Konstantin Somov (1869-1939) was a Russian painter and graphic artist. His father was a curator at the Hermitage and he glided easily onto the Russian artists' career ladder: St Petersburg Academy of Art, studying under Il’ya Repin, two stints in Paris. He was somewhat influenced by trends in contemporary art but he also spent long hours in the Hermitage studying and copying Renaissance and Baroque works. Above is his first big hit as a painter, Lady in Blue, 1900.

Somov did a lot of work, and I find the quality to be uneven; some of it wows me, but a lot of it is meh. It seems to me that he never hit on a style that worked for him in the long term and was always experimenting. Portrait of A.K. Benois, 1896.

Portrait of Eugene Lanceray, 1907

He also developed a sideline in illustration, his style much influenced by the English and French illustrators of that era. (The Magician, 1898. She is carrying out one of the standard acts of European magical practitioners, and also fairy tale magicians, which was to make images appear in mirrors or basins of water.)

Firebird, 1907. Cover illustration for a book of poems by a friend.

Portrait of Evgenii Sergheevich Mikhailov, the artist's nephew 1916.

Somov was one of those Russians who initially supported the Revolution because he hated the Tsar so much, but then decided the Soviets were even worse.
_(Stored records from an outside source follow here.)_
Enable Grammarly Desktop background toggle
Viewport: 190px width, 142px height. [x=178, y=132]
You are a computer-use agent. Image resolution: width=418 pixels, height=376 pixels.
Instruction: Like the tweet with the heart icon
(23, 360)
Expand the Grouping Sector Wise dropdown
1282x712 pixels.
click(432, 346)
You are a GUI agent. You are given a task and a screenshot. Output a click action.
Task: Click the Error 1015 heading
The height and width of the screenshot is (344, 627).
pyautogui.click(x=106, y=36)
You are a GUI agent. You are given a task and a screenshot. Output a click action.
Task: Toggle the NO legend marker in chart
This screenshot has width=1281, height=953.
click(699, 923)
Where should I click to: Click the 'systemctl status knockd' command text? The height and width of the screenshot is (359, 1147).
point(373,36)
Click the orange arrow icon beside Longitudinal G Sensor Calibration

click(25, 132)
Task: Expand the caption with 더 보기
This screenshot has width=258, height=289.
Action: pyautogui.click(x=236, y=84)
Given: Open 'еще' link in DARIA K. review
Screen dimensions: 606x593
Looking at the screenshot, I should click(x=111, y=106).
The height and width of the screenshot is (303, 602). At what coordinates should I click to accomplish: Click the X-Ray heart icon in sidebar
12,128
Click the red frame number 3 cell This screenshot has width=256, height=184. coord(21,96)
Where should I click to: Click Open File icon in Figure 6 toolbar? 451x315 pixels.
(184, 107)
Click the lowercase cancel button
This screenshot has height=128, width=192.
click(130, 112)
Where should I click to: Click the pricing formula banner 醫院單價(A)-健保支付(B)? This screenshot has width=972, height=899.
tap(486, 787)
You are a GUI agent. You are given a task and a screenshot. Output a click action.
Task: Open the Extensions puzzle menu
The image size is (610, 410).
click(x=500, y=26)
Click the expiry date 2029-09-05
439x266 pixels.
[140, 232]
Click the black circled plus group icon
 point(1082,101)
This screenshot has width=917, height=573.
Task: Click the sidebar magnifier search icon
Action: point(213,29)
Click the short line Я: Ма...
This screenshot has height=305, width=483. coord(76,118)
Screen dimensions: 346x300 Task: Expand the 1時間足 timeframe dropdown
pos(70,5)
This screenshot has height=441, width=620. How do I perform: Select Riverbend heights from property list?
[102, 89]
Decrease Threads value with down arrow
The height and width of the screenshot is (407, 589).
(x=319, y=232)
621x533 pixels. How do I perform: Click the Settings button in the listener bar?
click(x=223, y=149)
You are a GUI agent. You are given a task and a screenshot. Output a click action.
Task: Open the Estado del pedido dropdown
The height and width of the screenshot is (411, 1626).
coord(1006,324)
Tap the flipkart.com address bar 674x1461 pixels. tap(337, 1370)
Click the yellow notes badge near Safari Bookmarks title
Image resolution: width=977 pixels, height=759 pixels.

In 1923 he wrangled a spot as curator of an exhibit of new, Revolutionary art that toured the west, and in the US he jumped ship and became an exile. He was befriended by another exile, the composer Sergei Rachmaninoff (above). 

Like so many other Russian émigrés of that era he ended up in Paris. And like many other artists in that community he gravitated to the theater, where he found work designing sets and costumes, like the one above for a Mozart opera.

Most of Somov's work you can fine online dates to his Paris period. (Door Open into a Garden, 1934, and Portrait of a Lady, 1936)

Cecile de Volanges, 1934

Somov never married; in a letter to a friend he wrote that he was simply too melancholic for love:

Unfortunately, I still have no romance with anyone - flirting is, perhaps, very light. But I'm tired of being without romance - it's time, otherwise life goes away and youth, and it becomes scary. I am terribly sorry that my character is heavy, boring, gloomy. I would like to be cheerful, light, so that everything is knee-deep, amorous and rip-off. Only such people have fun, interesting and not scared to live! 

In Paris he struck up an intense friendship with a young Russian model, Methodiy Lukyanov. Looking at these pictures you have to think that this was a homoerotic relationship in some sense, but I can't find anyone who says outright that they were lovers or that Somov was gay, and Parisian artists of the 1920s were not shy about such things. So perhaps it remained Platonic, or perhaps Somov was just a very private man. Lukyanov died of tuberculosis in 1931, and Somov was bereft. But eventually he met another handsome young Russian man, Boris Mikhailovich Snejkovsk, of whom he also did erotic portraits; wikipedia tells us that "the exact nature of their relationship is unknown."

Above and below, more illustrations from the 1900-1918 period.